La funzione del sindaco è una peculiarità del nostro sistema giuridico (tranne qualche rara eccezione come il Portogallo), ma non è priva di contenuti, soprattutto alla luce delle ultime sentenze in materia di responsabilità dei sindaci nelle ipotesi di bancarotta della società. L’attività dei sindaci è di vigilanza, e trova la sua fonte nell’articolo 2403 del Codice civile, in base al quale il collegio sindacale vigila sull’osservanza della legge e dello statuto, sul rispetto dei principi di corretta amministrazione e, in particolare, sull’adeguatezza dell’assetto organizzativo, amministrativo e contabile adottato dalla società e sul suo concreto funzionamento. Inoltre il collegio, in base all’articolo 2391 del Codice civile, vigila sul fatto che gli amministratori osservino l’obbligo di diligenza nell’espletamento del loro mandato.
Vi è poi l’attività dei sindaci sul bilancio, che si conclude con la stesura della relazione al documento. La relazione del collegio sindacale contiene una serie di attestazioni, giudizi e proposte che costituiscono la necessaria conclusione del controllo, ed è finalizzata a mettere i soci a conoscenza di tutti gli elementi necessari per poter consapevolmente approvare, modificare o respingere il progetto di bilancio.
Sulla vigilanza dei sindaci è recentemente intervenuta la Cassazione con una pronuncia che ha parametrato sui maggiori interessi passivi pagati dalla società la misura del risarcimento del danno a carico dell’organo di controllo. La sentenza 23233/2013 ha riconosciuto la responsabilità civile dei sindaci che, con il loro comportamento omissivo, di fatto hanno contribuito a “peggiorare” l’esposizione debitoria della società poi dichiarata fallita. Sulla stessa linea di responsabilità, seppur in un caso diverso, si è pronunciata poi la sentenza 13517, depositata il 13 giugno 2014, sempre della Cassazione.
Considerando poi l’abbassamento del capitale minimo delle Spa, oggi portato a 50mila euro, si comprende la portata della modifica, che permette di rinunciare al sindaco o revisore alle società a responsabilità limitata con capitale sociale pari o superiore a 50 mila euro.
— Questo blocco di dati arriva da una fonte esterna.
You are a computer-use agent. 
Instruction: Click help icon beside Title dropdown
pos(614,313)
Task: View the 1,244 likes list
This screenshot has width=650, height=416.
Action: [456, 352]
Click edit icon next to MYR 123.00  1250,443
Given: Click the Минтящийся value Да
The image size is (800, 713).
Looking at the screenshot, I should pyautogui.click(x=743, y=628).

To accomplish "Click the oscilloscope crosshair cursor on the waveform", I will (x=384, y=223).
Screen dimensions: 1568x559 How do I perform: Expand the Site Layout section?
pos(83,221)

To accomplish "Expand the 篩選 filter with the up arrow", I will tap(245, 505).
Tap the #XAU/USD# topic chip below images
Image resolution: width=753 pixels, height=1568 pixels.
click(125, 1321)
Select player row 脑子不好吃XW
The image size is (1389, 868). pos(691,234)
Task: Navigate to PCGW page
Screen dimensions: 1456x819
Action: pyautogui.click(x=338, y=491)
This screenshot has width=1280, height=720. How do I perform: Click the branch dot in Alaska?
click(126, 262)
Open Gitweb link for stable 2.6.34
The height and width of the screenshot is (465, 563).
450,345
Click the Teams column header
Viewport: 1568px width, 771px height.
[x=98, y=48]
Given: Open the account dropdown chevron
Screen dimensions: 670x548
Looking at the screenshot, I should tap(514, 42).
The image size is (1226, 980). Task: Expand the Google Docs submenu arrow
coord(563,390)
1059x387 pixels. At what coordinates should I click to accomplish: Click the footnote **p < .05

Nelle ipotesi in cui la Srl sia già operativa, in assenza di una precisa indicazione in tal senso del legislatore, si ritiene da più parti che occorrerà attendere il termine naturale del mandato per evidentemente beneficiare della modifica normativa. Difficile immaginare le dimissioni volontarie di chi è in carica.
Per i revisori, invece, potrebbe operare una giusta causa di revoca di cui dell’articolo 4, comma 1, lettera i) del Dm 261/2012. Ciò non toglie che i soci possono decidere di nominare su base volontaria l’organo di controllo, nella figura del sindaco o del revisore, in modo da garantire il controllo di legalità in capo alla società.